What is needed
Extract the lines from the one containing "This screenshot has height=1033, width=1978." through the one containing "click(x=719, y=66)", both included, and reproduce them without any change.

Stored data
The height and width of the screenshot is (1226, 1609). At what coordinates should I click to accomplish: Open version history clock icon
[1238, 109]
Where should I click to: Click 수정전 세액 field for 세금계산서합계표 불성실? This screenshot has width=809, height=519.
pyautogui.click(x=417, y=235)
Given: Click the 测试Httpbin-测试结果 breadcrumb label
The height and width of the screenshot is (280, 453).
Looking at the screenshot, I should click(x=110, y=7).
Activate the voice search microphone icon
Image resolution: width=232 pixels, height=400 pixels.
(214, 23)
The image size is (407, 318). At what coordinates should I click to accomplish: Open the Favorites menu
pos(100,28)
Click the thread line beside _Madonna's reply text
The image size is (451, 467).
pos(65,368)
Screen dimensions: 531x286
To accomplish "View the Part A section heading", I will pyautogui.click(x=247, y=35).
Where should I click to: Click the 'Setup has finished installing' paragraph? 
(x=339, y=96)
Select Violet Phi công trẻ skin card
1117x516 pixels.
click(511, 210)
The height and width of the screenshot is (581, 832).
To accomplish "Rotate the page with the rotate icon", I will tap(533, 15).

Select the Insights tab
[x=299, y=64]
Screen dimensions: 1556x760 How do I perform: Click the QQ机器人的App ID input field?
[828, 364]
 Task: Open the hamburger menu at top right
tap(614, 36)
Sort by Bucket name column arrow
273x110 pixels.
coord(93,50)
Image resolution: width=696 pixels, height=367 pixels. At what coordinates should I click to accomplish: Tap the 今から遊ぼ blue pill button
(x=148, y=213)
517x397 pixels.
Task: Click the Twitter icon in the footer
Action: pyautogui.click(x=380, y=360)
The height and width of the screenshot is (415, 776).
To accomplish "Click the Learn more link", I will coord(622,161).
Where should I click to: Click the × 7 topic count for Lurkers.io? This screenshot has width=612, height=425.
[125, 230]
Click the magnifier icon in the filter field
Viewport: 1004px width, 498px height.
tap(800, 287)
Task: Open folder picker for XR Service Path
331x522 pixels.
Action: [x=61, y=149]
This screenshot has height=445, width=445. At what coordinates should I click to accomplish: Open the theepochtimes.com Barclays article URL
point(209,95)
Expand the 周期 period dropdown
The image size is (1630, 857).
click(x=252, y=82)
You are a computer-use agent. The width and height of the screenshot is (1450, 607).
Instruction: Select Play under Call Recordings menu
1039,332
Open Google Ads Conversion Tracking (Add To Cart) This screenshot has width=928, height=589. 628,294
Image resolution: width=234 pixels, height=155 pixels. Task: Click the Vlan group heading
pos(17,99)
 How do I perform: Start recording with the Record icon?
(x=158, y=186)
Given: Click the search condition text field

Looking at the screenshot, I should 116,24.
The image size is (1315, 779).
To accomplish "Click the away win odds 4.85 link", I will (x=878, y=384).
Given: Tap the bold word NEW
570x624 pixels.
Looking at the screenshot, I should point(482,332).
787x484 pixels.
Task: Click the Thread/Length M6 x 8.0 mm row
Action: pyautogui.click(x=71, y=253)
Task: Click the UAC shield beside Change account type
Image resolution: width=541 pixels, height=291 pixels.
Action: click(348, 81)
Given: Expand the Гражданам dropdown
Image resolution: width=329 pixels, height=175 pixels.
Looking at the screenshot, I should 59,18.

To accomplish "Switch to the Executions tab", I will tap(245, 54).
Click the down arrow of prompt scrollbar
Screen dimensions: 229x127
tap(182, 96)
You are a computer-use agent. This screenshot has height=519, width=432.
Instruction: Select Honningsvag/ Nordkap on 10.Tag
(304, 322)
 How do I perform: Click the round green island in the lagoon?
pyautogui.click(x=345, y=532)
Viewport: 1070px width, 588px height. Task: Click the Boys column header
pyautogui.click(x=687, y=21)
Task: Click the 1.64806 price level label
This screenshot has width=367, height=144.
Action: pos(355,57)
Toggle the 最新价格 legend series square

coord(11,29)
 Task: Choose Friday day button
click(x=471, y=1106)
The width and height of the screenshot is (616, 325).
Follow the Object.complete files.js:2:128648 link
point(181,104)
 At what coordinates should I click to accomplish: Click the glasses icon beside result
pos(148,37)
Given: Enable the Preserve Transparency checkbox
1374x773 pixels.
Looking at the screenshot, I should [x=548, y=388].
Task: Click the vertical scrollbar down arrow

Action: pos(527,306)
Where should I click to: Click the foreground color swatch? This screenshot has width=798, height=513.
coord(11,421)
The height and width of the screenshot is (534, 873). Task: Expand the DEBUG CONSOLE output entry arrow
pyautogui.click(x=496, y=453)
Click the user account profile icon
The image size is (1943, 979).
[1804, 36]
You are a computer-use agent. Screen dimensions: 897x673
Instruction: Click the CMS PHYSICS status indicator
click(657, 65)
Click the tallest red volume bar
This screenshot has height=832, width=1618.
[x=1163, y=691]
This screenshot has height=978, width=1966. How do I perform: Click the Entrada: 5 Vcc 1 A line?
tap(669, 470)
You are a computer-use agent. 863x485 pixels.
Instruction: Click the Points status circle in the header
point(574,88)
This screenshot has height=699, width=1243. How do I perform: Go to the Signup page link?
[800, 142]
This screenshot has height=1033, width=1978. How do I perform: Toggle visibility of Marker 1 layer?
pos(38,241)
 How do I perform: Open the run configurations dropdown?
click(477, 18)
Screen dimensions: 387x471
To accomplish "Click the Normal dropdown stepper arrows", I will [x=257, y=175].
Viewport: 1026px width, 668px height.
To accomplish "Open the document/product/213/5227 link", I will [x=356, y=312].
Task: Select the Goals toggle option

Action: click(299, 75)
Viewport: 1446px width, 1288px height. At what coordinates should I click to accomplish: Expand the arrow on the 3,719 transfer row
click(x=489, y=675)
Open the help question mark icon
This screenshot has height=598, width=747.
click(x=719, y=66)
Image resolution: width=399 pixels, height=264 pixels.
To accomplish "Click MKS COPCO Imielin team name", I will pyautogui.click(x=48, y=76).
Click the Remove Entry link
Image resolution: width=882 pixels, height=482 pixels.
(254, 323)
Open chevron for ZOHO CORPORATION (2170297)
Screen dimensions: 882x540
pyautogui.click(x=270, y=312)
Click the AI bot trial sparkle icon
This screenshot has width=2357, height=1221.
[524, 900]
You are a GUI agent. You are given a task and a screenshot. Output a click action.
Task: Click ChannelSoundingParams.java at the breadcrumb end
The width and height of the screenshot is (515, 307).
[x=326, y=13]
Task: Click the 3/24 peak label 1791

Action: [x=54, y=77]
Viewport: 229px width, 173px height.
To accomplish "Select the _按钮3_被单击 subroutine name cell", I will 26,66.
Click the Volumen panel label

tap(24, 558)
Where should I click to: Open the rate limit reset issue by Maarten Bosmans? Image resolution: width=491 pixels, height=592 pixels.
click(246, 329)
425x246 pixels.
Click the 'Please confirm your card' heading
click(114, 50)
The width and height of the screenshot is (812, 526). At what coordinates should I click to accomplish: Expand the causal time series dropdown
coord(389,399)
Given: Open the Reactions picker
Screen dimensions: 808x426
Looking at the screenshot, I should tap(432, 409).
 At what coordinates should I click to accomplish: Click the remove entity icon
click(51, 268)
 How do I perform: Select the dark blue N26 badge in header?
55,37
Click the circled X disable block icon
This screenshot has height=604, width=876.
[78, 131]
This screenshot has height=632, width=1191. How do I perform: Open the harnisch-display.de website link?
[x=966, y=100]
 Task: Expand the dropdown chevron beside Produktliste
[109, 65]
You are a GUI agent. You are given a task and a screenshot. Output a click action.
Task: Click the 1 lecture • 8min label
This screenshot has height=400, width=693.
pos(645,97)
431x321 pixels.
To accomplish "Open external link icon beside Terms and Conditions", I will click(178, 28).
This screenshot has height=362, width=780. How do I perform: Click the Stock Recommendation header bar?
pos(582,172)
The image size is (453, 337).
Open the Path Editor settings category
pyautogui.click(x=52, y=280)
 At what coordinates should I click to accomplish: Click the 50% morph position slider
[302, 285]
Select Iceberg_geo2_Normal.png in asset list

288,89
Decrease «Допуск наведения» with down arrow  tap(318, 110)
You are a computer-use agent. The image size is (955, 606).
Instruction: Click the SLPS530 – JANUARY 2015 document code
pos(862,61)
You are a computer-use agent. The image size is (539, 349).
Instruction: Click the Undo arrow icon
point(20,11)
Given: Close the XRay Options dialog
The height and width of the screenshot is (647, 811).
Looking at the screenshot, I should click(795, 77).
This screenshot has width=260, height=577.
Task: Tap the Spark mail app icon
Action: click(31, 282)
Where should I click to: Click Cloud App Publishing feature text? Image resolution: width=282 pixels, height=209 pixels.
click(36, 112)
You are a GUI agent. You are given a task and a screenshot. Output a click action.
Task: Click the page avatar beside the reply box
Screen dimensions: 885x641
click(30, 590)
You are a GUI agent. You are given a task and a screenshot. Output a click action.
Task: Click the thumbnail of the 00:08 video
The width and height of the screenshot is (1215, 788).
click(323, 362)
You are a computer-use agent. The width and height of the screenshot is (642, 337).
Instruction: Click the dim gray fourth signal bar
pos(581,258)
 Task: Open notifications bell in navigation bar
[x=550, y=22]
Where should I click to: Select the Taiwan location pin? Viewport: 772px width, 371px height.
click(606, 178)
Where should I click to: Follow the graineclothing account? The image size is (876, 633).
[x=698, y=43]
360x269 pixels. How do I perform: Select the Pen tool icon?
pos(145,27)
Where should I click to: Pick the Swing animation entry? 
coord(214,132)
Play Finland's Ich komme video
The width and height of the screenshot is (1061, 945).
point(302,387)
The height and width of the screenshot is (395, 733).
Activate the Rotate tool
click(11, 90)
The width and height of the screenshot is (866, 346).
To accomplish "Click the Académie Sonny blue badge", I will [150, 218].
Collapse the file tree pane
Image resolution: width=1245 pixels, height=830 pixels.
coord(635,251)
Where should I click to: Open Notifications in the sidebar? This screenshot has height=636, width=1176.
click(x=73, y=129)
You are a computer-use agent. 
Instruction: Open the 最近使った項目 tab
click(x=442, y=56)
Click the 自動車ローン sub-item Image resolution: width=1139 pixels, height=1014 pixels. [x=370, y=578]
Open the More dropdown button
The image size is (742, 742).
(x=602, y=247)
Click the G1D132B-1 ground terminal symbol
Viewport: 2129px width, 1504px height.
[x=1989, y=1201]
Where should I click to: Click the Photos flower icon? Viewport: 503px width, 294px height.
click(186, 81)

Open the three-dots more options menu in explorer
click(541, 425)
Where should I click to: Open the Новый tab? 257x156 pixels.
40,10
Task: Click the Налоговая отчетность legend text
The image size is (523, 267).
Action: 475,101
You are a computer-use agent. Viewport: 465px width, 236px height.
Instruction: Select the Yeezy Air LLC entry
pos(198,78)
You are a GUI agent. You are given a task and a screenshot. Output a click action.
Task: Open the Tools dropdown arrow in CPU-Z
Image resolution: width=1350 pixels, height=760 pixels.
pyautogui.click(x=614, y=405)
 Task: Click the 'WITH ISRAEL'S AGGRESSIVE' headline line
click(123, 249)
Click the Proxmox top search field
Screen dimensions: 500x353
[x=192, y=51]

Task output
This screenshot has height=1033, width=1978. How do I perform: Toggle visibility of Marker 1 layer?
pos(38,241)
 How do I perform: Open the run configurations dropdown?
click(477, 18)
Screen dimensions: 387x471
To accomplish "Click the Normal dropdown stepper arrows", I will [x=257, y=175].
Viewport: 1026px width, 668px height.
To accomplish "Open the document/product/213/5227 link", I will [x=356, y=312].
Task: Select the Goals toggle option

Action: click(299, 75)
Viewport: 1446px width, 1288px height. At what coordinates should I click to accomplish: Expand the arrow on the 3,719 transfer row
click(x=489, y=675)
Open the help question mark icon
This screenshot has height=598, width=747.
click(x=719, y=66)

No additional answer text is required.